E o que eu defendo prioritariamente no meu mandato é que uma cidade segura para as mulheres será uma cidade segura para todas as pessoas.

Como funciona essa relação para a senhora de ser uma base política do presidente Lula (PT) que é um aliado de Eduardo Paes?

Eu não tenho nenhum problema com a complexidade desse tema, inclusive porque ocupamos ali as ruas em 2022 porque a gente precisava vencer o fascismo que continua e segue avançando no nosso país e ao redor do mundo.

O conservadorismo tem avançado e é preciso que a gente tenha a compreensão do tamanho do perigo que isso representa para a nossa sociedade.
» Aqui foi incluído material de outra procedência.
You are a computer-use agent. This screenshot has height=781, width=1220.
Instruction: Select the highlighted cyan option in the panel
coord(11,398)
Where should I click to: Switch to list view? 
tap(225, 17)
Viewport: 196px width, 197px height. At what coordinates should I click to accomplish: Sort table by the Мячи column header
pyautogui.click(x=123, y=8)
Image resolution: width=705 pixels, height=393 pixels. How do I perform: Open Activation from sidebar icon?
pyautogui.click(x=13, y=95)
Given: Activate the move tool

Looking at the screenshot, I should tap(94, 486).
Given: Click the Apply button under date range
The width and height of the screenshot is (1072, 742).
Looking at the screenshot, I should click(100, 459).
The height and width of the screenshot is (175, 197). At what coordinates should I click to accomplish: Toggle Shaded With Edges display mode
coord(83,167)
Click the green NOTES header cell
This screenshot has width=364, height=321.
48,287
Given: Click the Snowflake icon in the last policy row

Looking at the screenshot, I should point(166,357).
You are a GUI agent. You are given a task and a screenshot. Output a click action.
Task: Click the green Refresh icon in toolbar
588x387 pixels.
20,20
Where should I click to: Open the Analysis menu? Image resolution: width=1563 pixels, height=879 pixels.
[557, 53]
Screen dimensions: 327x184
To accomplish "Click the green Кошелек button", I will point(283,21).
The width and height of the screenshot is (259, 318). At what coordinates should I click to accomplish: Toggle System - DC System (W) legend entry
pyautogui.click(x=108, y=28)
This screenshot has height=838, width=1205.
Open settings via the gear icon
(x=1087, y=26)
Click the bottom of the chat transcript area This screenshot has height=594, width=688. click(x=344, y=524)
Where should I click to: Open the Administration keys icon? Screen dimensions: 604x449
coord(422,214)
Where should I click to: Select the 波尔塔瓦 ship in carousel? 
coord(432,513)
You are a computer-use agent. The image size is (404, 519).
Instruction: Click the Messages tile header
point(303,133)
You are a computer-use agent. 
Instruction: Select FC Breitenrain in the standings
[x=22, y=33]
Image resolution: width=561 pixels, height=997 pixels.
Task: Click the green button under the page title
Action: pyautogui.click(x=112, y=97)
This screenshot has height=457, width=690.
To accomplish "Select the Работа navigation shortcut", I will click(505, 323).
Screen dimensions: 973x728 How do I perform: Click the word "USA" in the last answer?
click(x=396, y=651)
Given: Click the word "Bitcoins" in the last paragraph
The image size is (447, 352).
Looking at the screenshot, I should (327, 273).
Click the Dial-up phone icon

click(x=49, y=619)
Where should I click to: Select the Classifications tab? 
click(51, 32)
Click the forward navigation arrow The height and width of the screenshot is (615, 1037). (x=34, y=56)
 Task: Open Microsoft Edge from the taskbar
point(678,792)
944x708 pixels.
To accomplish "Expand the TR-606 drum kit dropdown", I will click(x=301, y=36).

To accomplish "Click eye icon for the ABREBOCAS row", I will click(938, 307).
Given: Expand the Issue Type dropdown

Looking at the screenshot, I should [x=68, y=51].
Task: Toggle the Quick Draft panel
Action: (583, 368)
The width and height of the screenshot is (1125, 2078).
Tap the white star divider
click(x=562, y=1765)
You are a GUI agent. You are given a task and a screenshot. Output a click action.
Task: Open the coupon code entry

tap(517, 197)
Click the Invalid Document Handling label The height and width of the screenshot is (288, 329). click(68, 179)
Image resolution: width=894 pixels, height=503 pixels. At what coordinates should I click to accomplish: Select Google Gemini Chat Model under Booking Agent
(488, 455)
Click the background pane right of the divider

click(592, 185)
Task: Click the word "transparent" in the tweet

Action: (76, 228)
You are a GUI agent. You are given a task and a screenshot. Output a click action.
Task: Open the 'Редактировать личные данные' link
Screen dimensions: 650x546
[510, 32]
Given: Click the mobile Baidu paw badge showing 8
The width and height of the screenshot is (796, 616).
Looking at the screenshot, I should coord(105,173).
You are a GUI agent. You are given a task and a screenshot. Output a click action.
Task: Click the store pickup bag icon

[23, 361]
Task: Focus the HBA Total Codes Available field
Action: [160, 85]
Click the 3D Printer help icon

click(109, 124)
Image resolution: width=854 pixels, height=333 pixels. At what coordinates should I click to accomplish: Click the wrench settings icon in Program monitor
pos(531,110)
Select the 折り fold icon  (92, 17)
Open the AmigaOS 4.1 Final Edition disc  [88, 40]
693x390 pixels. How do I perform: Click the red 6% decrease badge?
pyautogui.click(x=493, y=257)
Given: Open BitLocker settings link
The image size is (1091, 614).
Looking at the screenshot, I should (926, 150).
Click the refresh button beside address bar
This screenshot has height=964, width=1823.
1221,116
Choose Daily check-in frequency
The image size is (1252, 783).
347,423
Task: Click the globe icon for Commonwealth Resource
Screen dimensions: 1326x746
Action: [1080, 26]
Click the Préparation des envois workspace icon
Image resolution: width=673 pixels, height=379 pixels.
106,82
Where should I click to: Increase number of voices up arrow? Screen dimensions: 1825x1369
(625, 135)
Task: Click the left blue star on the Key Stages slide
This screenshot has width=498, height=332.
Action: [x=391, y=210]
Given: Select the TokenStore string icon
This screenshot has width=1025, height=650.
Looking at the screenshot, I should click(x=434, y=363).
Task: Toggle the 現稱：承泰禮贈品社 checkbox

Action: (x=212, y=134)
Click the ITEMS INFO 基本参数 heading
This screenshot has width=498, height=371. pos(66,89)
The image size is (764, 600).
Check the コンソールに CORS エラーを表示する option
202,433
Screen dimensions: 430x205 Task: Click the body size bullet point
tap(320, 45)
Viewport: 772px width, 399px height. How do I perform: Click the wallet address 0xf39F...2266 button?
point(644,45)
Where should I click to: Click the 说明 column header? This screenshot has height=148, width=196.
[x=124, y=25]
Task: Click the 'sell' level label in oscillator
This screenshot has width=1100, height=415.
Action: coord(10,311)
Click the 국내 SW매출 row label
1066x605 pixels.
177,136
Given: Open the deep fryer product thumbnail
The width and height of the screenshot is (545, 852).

No Rio de Janeiro isso não é diferente. A gente teve um resultado eleitoral muito dramático para a conjuntura do campo progressista, a bancada do PL, por exemplo, da extrema direita aumentou dentro da câmara municipal.

Carlos Bolsonaro foi o vereador mais votado da cidade. Isso diz muito sobre que a sociedade é essa que a gente está construindo.

Eu tenho feito uma crítica a respeito dessa imagem republicana, esse roupagem de buen gente, de amigo do Carnaval, que o Eduardo Paes tem.

O Psol optou por ter uma candidatura própria na prefeitura, foi muito criticado por conta disso porque de novo veio o debate de que deveríamos ter unidos forças para vencer o bolsonarismo, mas no meu entendimento isso coloca a gente também num encantamento de um lugar onde a gente fica preso em não poder fazer críticas ao ao nosso próprio campo.

Eduardo Paes é a direita fisiológica. Ele é o retrato da direita fisiológica. A direita inclusive, que sempre esteve no governo do Rio de Janeiro, desde a sua fundação.

Então, muda uma roupagem, bota uma maquiagem diferente, mas é inclusive o mesmo grupo político e o mesmo instituto de poder que construiu uma cidade.